| TASK DESCRIPTION |
A single figure is wanted: the count of lines below containing the string "computer".

| DATA IN THIS EXERCISE |
▬▬▬▬▬▬▬▬▬▬
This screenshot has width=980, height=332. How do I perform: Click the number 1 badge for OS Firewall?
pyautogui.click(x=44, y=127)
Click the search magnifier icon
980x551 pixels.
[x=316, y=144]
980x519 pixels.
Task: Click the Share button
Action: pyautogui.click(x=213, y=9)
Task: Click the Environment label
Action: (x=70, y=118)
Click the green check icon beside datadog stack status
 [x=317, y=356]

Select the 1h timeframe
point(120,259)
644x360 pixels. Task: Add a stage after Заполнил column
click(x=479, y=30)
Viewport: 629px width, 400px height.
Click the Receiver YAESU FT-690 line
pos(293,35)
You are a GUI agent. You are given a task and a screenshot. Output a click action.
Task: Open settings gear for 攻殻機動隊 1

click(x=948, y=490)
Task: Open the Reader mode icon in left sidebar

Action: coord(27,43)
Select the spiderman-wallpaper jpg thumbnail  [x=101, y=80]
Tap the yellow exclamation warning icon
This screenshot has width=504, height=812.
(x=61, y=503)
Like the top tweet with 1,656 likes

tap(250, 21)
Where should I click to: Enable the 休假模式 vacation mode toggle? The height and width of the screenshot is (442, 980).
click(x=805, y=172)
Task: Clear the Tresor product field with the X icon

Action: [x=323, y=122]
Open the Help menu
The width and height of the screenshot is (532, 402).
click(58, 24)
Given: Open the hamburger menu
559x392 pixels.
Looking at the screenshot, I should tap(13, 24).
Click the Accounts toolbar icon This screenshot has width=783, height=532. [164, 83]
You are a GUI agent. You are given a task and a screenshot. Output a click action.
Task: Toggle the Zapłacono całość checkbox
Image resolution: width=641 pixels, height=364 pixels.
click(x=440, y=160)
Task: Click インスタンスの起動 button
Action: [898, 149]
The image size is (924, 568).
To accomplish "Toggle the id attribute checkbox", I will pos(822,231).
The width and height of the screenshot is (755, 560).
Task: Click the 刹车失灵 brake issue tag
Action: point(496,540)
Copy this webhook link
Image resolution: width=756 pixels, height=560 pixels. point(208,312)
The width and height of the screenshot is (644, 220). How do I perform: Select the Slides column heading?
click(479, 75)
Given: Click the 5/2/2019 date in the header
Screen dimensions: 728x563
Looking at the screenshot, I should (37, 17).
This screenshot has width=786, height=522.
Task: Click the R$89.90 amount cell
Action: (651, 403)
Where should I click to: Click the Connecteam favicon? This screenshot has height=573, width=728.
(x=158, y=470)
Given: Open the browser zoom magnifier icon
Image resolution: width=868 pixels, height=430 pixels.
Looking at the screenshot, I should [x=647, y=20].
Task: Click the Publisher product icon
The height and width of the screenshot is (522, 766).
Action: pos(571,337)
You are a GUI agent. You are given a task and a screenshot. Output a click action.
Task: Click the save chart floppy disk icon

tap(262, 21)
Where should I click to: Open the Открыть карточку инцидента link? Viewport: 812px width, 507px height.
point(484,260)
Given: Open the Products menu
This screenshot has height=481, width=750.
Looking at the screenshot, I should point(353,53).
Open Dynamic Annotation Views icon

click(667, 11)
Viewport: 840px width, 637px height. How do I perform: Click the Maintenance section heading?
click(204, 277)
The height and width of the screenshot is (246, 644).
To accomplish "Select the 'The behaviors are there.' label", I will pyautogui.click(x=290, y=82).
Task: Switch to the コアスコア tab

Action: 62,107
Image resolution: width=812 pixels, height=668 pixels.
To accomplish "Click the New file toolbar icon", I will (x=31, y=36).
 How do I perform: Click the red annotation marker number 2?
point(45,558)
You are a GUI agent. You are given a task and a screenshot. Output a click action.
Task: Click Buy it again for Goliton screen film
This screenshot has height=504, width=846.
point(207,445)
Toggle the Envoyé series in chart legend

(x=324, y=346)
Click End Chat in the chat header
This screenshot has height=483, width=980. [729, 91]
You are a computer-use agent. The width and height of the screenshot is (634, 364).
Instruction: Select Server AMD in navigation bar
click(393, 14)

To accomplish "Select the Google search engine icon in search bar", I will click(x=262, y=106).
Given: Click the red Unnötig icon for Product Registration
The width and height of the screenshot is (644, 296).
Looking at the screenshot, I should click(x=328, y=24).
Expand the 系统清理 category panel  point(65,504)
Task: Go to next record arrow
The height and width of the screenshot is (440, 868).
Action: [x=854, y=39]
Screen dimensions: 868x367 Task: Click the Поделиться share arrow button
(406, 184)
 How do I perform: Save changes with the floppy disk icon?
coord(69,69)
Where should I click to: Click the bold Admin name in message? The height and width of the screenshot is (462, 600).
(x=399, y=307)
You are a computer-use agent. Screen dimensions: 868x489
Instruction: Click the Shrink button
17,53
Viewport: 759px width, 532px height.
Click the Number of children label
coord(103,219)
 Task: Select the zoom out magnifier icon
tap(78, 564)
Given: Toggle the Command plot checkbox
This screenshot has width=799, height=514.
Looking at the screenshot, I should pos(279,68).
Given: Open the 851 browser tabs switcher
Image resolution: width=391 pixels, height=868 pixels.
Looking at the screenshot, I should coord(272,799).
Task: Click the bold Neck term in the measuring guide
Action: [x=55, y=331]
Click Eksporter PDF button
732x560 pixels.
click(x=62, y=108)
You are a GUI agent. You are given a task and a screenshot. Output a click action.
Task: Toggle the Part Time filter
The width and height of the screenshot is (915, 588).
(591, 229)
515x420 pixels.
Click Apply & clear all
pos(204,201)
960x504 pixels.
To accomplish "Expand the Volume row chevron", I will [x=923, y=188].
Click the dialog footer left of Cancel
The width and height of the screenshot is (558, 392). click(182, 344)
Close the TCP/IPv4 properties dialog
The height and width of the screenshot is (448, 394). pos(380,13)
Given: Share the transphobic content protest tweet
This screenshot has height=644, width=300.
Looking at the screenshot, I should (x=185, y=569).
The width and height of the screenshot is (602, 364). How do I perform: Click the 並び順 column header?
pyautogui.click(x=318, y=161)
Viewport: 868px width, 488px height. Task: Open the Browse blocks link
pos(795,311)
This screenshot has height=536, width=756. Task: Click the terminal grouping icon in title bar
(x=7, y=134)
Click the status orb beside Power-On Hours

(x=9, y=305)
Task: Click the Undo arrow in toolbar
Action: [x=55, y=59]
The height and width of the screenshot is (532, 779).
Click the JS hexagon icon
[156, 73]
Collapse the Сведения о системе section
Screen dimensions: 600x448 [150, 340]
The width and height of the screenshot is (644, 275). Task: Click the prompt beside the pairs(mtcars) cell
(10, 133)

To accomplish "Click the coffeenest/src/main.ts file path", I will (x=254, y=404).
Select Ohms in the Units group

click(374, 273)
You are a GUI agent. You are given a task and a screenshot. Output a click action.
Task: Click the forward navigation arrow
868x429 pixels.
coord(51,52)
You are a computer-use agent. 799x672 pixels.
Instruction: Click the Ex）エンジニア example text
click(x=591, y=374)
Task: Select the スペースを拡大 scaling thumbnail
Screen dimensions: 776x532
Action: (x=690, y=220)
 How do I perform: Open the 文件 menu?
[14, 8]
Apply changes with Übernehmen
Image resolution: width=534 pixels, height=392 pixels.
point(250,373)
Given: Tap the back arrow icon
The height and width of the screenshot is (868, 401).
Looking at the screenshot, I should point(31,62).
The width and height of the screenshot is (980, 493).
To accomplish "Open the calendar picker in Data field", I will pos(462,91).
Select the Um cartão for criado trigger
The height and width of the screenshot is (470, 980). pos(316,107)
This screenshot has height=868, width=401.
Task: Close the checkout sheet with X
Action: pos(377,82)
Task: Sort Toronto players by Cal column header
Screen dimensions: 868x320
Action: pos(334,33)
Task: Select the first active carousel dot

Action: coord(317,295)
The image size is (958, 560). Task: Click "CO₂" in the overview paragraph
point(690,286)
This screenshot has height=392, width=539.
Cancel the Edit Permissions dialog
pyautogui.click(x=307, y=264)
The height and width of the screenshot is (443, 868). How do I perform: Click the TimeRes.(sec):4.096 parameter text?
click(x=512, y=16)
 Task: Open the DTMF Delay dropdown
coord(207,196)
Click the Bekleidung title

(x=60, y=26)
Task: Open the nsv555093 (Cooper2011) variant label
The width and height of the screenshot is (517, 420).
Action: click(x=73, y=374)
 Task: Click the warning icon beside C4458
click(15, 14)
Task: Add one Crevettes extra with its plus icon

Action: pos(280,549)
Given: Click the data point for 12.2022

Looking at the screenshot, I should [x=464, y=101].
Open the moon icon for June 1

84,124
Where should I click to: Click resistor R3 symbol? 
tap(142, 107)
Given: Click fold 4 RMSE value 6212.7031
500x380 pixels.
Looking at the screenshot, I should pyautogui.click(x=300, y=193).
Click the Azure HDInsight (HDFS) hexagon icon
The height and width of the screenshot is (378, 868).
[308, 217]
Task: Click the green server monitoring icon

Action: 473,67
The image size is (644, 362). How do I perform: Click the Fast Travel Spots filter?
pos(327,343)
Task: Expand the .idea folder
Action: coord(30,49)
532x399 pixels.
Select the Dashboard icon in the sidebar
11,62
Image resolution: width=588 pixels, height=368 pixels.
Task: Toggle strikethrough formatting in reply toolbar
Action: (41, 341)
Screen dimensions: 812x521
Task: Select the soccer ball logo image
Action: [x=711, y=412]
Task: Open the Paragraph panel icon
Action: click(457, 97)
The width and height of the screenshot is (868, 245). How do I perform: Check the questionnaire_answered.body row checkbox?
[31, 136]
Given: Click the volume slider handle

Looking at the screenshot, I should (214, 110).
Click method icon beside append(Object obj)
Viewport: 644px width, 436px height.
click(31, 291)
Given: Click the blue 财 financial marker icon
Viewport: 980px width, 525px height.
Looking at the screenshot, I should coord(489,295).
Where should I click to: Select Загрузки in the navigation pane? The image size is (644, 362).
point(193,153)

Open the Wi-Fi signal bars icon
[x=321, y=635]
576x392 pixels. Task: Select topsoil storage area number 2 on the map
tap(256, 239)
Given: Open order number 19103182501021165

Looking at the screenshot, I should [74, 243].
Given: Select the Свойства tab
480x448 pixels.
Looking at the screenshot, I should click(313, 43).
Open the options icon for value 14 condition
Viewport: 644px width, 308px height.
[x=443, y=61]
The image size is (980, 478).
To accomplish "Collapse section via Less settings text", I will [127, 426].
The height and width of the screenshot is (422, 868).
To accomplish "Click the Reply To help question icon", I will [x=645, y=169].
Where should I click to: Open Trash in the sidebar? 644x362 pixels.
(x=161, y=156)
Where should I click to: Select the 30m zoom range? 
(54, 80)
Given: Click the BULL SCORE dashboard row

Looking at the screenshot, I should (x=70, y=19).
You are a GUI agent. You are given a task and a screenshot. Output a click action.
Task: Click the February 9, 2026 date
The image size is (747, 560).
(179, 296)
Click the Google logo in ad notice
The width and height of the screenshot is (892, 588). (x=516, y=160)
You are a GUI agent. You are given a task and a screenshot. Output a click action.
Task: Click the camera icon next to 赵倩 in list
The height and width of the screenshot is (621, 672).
▬▬▬▬▬▬▬▬▬▬
| RESPONSE |
3